Council Estate Electronics – Arktika (Glacial Movements)


Jesu masterminds Justin Broadrick and Diarmuid Dalton originally kicked off their Council Estate Electronics partnership in 2009 with the intention of paying tribute to the synthesiser music of their youth, the plan being to create music along the lines of Tangerine Dream, Jarre and Cluster. Once the duo started work though, they found other unplanned influences seeping in, particularly early seventies dub like King Tubby and Scientist, and dub techno sounds in the vein of Basic Channel, Chain Reaction and Maurizio. While Council Estate Electronics’ preceding 2012 album ‘Longmeadow’ saw the duo crafting menacing, industrial-edged landscapes over two expansive side-long tracks, this latest third album on Italian label Glacial Movements ‘Arktika’ sees them trading more aggressive sounds for a wander out into minimalist and stripped-down dub techno.

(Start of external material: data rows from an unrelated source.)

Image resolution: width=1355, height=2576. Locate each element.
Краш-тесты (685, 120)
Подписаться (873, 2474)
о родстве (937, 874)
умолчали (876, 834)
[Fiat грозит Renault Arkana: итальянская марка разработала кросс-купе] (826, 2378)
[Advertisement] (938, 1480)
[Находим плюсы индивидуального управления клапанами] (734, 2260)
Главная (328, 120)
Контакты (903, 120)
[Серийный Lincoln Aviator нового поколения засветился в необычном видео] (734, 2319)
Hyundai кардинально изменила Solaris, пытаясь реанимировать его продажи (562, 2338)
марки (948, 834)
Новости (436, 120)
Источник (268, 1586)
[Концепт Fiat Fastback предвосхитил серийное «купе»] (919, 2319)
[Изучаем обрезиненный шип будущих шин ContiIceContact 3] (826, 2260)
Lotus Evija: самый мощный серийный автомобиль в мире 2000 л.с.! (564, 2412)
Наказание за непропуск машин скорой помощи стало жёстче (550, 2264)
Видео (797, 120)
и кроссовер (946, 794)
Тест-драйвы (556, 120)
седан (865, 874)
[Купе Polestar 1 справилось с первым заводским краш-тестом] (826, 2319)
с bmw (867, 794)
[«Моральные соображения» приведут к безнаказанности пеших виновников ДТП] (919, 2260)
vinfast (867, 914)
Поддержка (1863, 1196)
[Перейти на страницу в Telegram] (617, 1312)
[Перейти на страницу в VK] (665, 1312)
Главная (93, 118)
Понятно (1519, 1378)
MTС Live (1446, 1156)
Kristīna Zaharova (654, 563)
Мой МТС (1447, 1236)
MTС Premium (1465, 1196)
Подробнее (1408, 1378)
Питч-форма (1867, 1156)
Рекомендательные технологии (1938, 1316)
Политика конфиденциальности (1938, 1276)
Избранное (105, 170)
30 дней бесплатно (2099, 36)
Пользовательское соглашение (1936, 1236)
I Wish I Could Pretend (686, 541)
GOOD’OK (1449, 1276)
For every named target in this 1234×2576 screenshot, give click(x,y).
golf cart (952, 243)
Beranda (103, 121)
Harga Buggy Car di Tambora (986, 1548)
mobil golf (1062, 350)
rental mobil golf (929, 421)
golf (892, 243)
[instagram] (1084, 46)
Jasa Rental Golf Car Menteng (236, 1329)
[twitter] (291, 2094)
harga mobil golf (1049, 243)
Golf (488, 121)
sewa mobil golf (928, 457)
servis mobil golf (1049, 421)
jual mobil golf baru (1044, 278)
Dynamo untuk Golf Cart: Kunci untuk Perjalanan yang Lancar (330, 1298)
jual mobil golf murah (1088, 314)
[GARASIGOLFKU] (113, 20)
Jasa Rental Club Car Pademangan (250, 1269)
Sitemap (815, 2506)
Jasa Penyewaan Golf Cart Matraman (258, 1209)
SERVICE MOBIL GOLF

The second release in Glacial Movements’ ice-themed ‘Iceberg’ series, the eight tracks that comprise ‘Arktika’ were inspired by the newly built Russian icebreaker of the same name, a 60 megawatt beast that promises to crunch through ice more than ten feet deep and lead convoys along routes that would otherwise be impassable. Given the muscular subject matter, you’d be forgiven for expecting this album to be a lesson in brute force, rather than the often stripped down and skeletal dub landscapes being explored here. The ten minute long ‘Urals’ opens this album with its most expansive track, as slow analogue synth swells roll and merge against a slow backing of dubbed-out percussive tones, the cold electronics relentlessly circling before a 4/4 kickdrum pulse locks in, sending things gliding off through shimmering layers of trailing synths and reverbed-out harmonics that vividly call to mind icy waters sliding against the bow of some vast vessel.

If there’s a tangible sense of (albeit ghostly) dubby swagger to be found amidst the frigid textures, it’s in the shuffling offbeat hi-hats, which add a sense of warmth and looseness reminiscent of Rhythm & Sound. By contrast, ‘567 Foot 33,500 Ton’ gets far nastier as a distorted synth pulse buzzes relentlessly like a swarm of wasps above an eerie backdrop of thudding muted kickdrums and dark ambience, the monotonous ominous pulse suggesting the vast powerplant providing the force to smash the ice, in what’s easily the most aggressive track here. ’50 Let Pobody’ meanwhile sits right at the opposite end of the spectrum as refracted melodic synth tones add elements of brighter colour to an undulating backbone of punching kickdrums and bendy sub-bass drops, the hypnotic sense of swing that’s generated adding a loose, wandering undertone to the serenely glowing electronics.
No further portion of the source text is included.